Keyano College is a post-secondary college located in Fort McMurray, Alberta, Canada. It offers specialized training to more than 2,100 full-time students and over 4,000 part-time students. The main Clearwater Campus is located in downtown Fort McMurray with the Suncor Energy Industrial Campus located in the Gregoire Industrial Park and a new campus in Fort Chipewyan. Outreach campuses are located in Anzac, and Fort McKay. The college is also a member of the Alberta Rural Development Network.

==History==
Keyano College opened in Fort McMurray in 1965 as the Alberta Vocational Centre (AVC). The official opening ceremonies were held on January 26, 1966. In 1975 the college was reopened under its current name, "Keyano", which is a Cree word which, roughly translated, means, "Sharing". The college's slogan was further adapted from that to be "Yours, Mine and Ours".

In 1978 Keyano College went public and became a community college when the province appointed a Board of Governors to serve as the decision-making body for the institution.

In 2013 and 2018, the Auditor General of Alberta recommended the college implement information technology systems to meet legislative compliance.

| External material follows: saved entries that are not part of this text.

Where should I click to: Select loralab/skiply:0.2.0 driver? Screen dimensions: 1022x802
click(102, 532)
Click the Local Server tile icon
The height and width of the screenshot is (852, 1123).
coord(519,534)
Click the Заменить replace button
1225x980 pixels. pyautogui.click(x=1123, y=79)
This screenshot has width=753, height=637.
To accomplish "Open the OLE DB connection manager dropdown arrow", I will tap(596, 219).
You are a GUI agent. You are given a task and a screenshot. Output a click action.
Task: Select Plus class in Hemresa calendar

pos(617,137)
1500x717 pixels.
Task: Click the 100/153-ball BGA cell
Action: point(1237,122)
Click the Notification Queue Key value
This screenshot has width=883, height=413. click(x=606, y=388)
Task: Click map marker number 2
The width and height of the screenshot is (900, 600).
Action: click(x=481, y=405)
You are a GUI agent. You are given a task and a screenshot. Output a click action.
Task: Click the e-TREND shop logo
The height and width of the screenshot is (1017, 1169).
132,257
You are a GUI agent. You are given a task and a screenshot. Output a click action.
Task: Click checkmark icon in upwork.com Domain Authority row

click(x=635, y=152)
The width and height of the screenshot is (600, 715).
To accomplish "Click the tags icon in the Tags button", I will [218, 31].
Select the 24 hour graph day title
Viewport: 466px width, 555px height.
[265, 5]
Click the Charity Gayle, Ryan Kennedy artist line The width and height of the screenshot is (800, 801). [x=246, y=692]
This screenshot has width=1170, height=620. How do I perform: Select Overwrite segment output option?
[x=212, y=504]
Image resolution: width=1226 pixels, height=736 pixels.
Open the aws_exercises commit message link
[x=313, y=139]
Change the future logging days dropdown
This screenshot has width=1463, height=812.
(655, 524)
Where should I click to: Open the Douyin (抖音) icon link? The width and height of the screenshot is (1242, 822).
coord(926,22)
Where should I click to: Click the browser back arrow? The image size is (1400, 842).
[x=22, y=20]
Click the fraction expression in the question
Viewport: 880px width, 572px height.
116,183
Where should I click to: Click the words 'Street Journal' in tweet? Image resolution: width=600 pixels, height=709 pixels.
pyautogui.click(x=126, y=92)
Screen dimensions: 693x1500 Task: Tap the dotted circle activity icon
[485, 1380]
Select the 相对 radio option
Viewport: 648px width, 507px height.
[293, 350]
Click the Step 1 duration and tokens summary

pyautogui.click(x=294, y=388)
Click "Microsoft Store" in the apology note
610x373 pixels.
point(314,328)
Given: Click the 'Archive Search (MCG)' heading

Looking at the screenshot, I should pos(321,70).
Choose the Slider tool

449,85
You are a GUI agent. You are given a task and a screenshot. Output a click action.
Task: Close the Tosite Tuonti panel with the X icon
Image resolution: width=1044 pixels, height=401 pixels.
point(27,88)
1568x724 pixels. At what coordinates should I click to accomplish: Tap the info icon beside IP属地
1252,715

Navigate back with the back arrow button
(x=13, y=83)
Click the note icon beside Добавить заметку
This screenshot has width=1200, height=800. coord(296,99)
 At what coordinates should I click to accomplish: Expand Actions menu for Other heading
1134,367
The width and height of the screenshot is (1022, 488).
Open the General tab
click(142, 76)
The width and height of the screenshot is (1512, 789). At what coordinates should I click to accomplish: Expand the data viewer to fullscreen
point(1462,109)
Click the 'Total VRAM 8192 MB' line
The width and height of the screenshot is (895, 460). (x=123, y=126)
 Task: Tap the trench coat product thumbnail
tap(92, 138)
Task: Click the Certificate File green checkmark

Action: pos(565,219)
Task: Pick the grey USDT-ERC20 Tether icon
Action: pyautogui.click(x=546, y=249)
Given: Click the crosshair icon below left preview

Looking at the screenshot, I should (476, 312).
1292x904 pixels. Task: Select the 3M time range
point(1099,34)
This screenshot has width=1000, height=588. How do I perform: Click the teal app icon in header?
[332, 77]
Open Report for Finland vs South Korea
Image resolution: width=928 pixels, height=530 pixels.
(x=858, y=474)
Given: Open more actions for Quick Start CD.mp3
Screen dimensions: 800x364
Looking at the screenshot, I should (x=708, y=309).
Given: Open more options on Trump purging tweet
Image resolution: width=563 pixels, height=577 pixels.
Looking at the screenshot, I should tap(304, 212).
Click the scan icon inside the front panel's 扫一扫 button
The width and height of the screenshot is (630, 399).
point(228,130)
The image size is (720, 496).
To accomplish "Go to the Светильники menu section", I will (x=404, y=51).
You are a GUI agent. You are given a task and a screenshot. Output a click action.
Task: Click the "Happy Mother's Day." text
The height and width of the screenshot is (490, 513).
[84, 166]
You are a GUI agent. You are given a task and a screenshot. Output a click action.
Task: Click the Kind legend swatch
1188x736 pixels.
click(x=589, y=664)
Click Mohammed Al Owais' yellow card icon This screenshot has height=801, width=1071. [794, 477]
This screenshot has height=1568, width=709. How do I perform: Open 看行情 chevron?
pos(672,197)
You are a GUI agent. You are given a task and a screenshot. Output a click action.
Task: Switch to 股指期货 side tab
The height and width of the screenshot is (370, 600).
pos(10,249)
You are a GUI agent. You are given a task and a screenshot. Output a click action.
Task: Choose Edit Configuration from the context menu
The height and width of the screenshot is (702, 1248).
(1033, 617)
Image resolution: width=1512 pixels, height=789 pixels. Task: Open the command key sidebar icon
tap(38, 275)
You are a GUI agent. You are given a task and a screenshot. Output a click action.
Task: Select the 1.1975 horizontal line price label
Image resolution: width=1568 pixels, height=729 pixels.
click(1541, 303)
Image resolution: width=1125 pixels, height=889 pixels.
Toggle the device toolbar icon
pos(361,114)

In 2020, the college network was infected with malware after installing SolarWinds. 19 staff were laid off later that year. In 2022, the college was a victim of a data breach.

In 2021 the college launched an eSports Management program, and later invested nearly $1 million in a new eSports arena.

In 2024, police were called to the campus for two student protests. The students, who were protesting failing grades, were mainly in the early childhood education program, with one of the cheapest tuitions. Some students insisted they were entitled to a passing grade by paying tuition. President Jay Notay indicated that granting those students requests would be "compromising our academic integrity".

==Programs offered==
Students can choose from certificate and diploma programs in a wide variety of areas, such as aboriginal entrepreneurship, business administration, college & career preparation, childhood studies, Bachelor of Education, EMT, environmental technology, office administration, practical nurse, human resources management, social work, and university studies.

A number of trades programs are also offered, such as heavy equipment technician and power and process engineering.
There are one- and two-year university transfer programs in a variety of disciplines with collaborative degrees in nursing and elementary education. Apprenticeship programs are also offered in electrician, heavy equipment technician, millwright, steamfitter/pipefitter, and welding. To make entering the workforce an easier process, Keyano offers pre-employment programs as an alternative to traditional apprenticeship training. First-rate technology is also used, including a new oilsands power & process engineering laboratory. This facility was funded in part by industry leaders.

Keyano also has an active Language Instruction for Newcomers to Canada (LINC) Program, which is funded by Immigration, Refugees, and Citizenship Canada, and that offers English language instruction to newcomers to Canada.

==Scholarships and bursaries==
Each Fall, Keyano hosts a Student Awards ceremony where sponsors give out their awards to deserving students. In 2024-2025, Keyano awarded over $715,000.

==Student life==
Keyano's own theatre offers concerts (like Jann Arden, George Canyon, and Ron James) and plays (Calendar Girls, Mamma Mia!) as well as lectures and guest speakers. In 2013, the Keyano Gala hosted speakers Melissa Blake, mayor of Wood Buffalo, CTV journalist Seamus O’Regan and Alan Doyle of Great Big Sea.

==Athletics==
Sports teams include: basketball, volleyball, soccer, cheer, cricket and futsal.